» **PROBLEM TO WORK ON**
Since the records include pictures, leave those out while you reproduce exactly and only the lines from the one containing "Sort table by Name column arrows" through the one containing "You are a computer-use", inclusive.

━━━━━ RECORDS FOR THIS TASK

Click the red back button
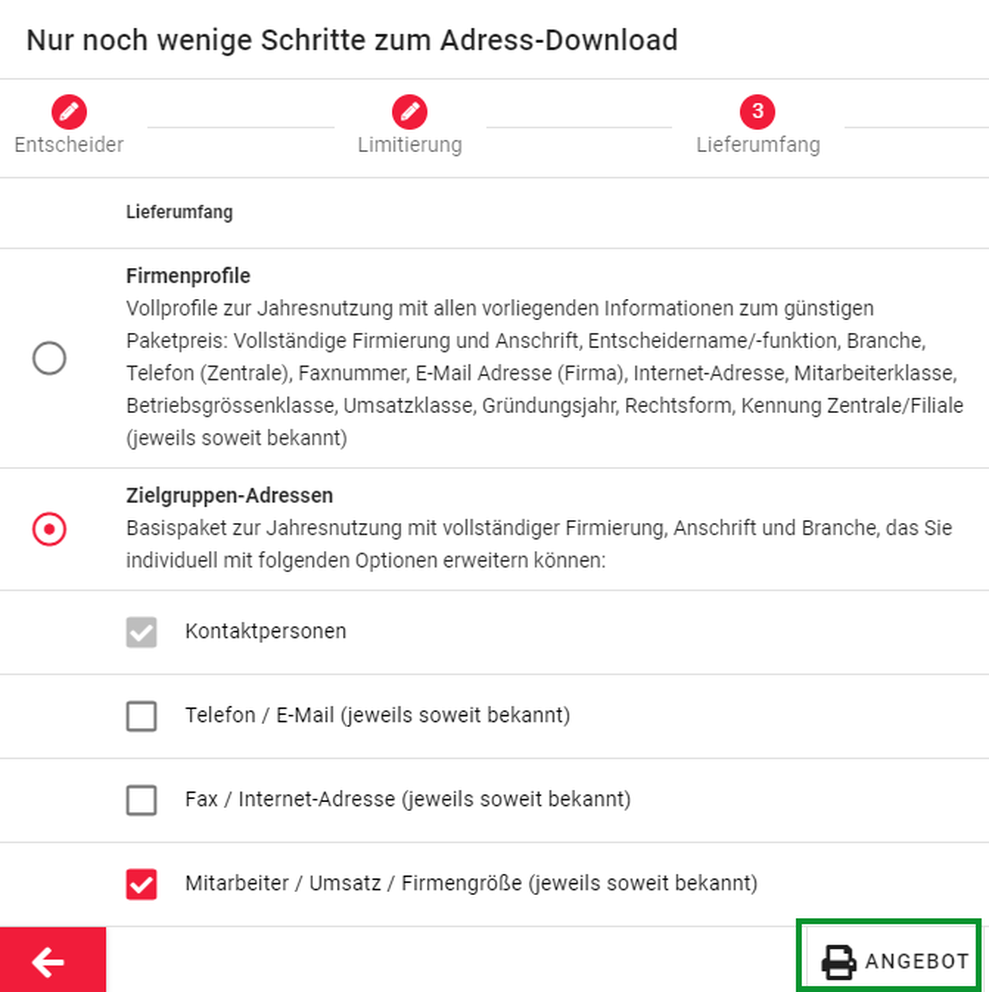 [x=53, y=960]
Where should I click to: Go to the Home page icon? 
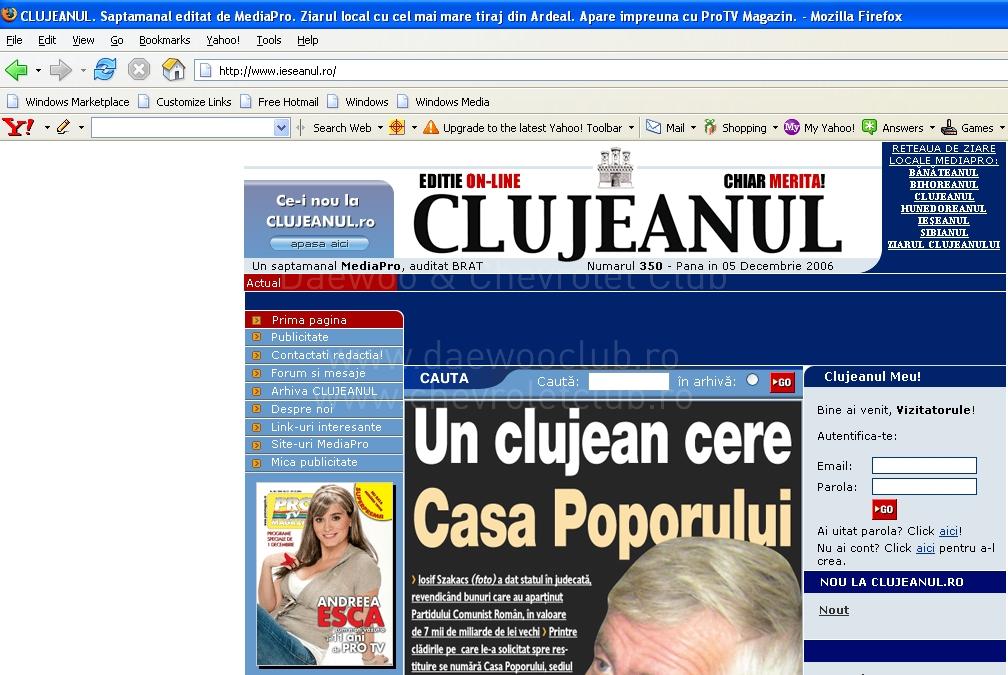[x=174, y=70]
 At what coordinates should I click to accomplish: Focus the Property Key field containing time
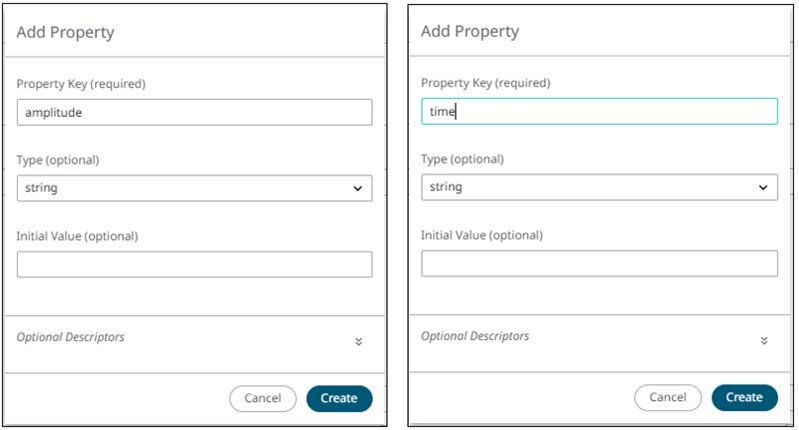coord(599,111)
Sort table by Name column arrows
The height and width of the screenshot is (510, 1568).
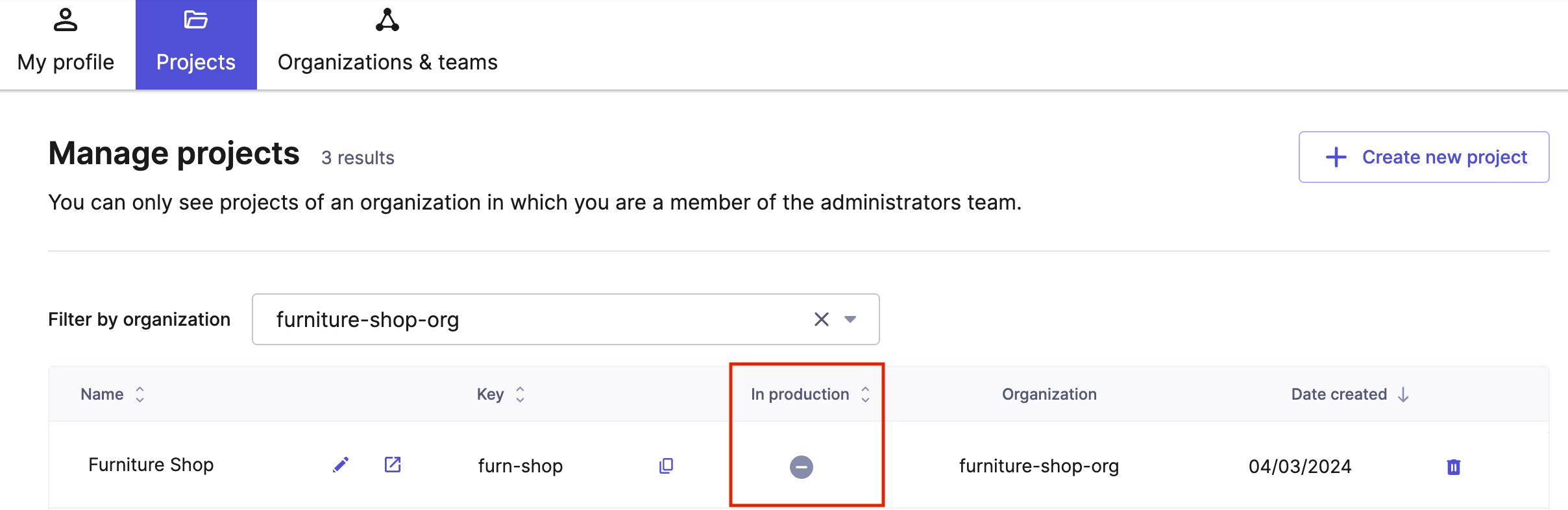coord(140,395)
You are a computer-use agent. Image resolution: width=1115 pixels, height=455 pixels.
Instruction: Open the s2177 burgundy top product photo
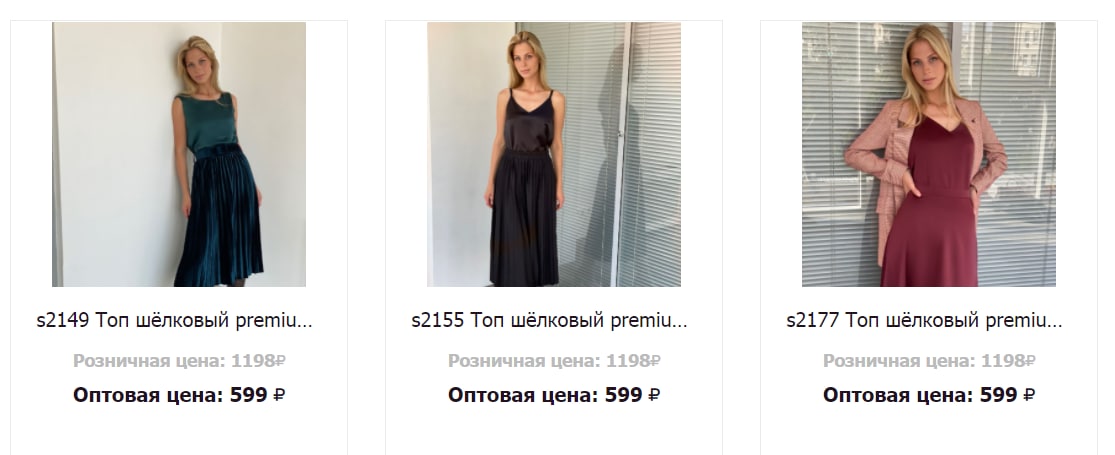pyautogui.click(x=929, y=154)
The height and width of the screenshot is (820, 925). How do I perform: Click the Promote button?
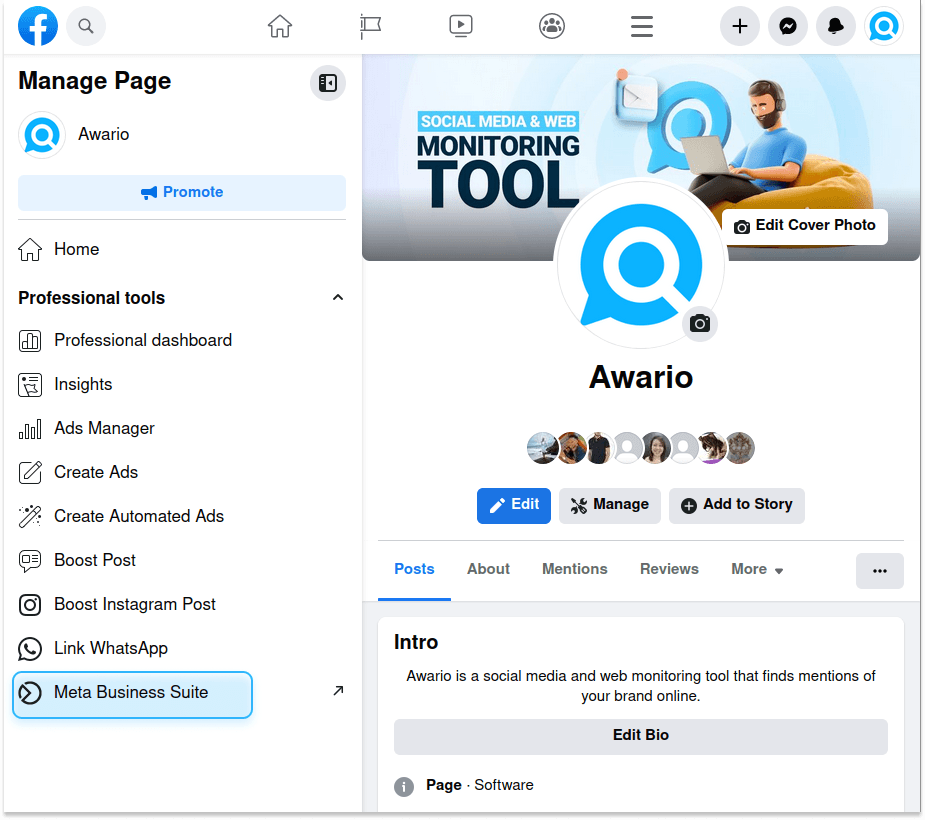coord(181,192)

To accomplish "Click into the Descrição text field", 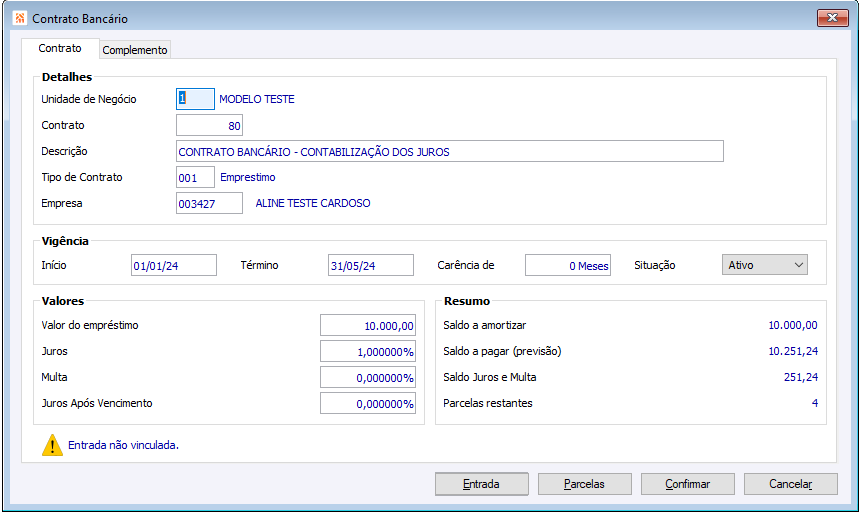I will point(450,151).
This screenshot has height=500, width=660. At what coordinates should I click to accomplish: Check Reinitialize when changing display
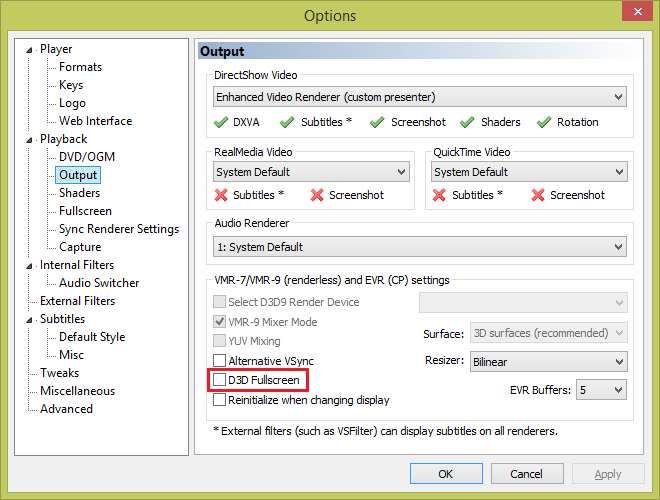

━━━━━━━━━━

» **RESULT OF THIS TASK**
Sort table by Name column arrows
The height and width of the screenshot is (510, 1568).
coord(140,395)
You are a computer-use agent. Image resolution: width=1115 pixels, height=455 pixels.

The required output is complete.